(Collected data entries)
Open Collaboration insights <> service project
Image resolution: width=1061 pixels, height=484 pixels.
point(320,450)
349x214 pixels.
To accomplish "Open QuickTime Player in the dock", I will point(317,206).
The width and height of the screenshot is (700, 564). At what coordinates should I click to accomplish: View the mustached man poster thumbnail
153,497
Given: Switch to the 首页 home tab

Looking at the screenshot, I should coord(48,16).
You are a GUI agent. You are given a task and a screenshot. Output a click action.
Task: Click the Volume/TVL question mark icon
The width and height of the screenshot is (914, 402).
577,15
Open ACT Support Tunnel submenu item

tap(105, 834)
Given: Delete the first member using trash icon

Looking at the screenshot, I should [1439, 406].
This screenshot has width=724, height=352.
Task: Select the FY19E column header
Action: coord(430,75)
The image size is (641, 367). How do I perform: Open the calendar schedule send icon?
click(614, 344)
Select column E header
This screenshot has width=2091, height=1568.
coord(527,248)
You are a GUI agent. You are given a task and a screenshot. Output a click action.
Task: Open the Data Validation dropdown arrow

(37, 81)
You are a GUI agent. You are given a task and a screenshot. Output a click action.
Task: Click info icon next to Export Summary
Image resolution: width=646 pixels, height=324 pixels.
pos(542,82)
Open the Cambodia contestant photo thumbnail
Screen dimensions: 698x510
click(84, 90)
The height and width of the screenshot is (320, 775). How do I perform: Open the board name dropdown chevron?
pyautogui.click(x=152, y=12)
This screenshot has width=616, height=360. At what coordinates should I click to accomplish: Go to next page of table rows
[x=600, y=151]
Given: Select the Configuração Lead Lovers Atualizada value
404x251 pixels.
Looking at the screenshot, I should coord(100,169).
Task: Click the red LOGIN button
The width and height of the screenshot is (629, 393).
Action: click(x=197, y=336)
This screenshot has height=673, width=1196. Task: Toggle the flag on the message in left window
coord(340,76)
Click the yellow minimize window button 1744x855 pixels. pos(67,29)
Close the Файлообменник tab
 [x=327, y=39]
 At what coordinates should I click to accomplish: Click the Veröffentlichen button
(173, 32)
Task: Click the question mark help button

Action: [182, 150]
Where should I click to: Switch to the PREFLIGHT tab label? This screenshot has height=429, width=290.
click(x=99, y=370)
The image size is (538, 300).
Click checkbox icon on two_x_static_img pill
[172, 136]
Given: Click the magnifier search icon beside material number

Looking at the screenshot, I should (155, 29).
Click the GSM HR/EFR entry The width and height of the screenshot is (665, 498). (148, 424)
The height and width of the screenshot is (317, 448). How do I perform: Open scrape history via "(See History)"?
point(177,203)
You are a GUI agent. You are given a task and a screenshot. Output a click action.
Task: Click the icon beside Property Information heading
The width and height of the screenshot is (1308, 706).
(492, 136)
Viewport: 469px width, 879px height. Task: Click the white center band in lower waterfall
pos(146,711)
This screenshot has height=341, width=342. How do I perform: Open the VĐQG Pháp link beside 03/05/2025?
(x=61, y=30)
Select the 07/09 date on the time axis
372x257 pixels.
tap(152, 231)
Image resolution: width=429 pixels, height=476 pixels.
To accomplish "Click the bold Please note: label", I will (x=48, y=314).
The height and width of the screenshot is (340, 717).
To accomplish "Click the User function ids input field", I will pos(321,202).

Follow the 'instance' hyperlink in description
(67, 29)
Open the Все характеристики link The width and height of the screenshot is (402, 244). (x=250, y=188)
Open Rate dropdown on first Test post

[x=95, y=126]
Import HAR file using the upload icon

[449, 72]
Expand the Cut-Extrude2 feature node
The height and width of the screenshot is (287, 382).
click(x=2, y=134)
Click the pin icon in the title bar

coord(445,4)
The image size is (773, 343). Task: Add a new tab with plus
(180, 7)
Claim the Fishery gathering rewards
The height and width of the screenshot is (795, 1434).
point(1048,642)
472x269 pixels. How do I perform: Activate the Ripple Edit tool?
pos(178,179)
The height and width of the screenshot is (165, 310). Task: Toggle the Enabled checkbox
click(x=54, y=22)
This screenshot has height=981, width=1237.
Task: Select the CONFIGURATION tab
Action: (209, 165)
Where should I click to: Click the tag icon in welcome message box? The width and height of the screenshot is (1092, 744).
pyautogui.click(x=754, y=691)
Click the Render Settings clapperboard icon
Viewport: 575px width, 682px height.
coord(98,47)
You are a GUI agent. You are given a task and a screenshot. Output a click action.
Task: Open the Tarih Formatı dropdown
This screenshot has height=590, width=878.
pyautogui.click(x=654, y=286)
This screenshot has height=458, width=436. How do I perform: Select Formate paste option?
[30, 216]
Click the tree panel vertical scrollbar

**WHAT THIS TASK INVOLVES:** The lines needed are the ones from the first line of the entries through the line that contains "Given: Select the", given again without any change.

**YOUR SOLUTION:**
Open Collaboration insights <> service project
Image resolution: width=1061 pixels, height=484 pixels.
point(320,450)
349x214 pixels.
To accomplish "Open QuickTime Player in the dock", I will point(317,206).
The width and height of the screenshot is (700, 564). At what coordinates should I click to accomplish: View the mustached man poster thumbnail
153,497
Given: Switch to the 首页 home tab

Looking at the screenshot, I should coord(48,16).
You are a GUI agent. You are given a task and a screenshot. Output a click action.
Task: Click the Volume/TVL question mark icon
The width and height of the screenshot is (914, 402).
577,15
Open ACT Support Tunnel submenu item

tap(105, 834)
Given: Delete the first member using trash icon

Looking at the screenshot, I should [1439, 406].
This screenshot has width=724, height=352.
Task: Select the FY19E column header
Action: coord(430,75)
The image size is (641, 367). How do I perform: Open the calendar schedule send icon?
click(614, 344)
Select column E header
This screenshot has width=2091, height=1568.
coord(527,248)
You are a GUI agent. You are given a task and a screenshot. Output a click action.
Task: Open the Data Validation dropdown arrow

(37, 81)
You are a GUI agent. You are given a task and a screenshot. Output a click action.
Task: Click info icon next to Export Summary
Image resolution: width=646 pixels, height=324 pixels.
pos(542,82)
Open the Cambodia contestant photo thumbnail
Screen dimensions: 698x510
click(84, 90)
The height and width of the screenshot is (320, 775). How do I perform: Open the board name dropdown chevron?
pyautogui.click(x=152, y=12)
This screenshot has width=616, height=360. At what coordinates should I click to accomplish: Go to next page of table rows
[x=600, y=151]
Given: Select the Configuração Lead Lovers Atualizada value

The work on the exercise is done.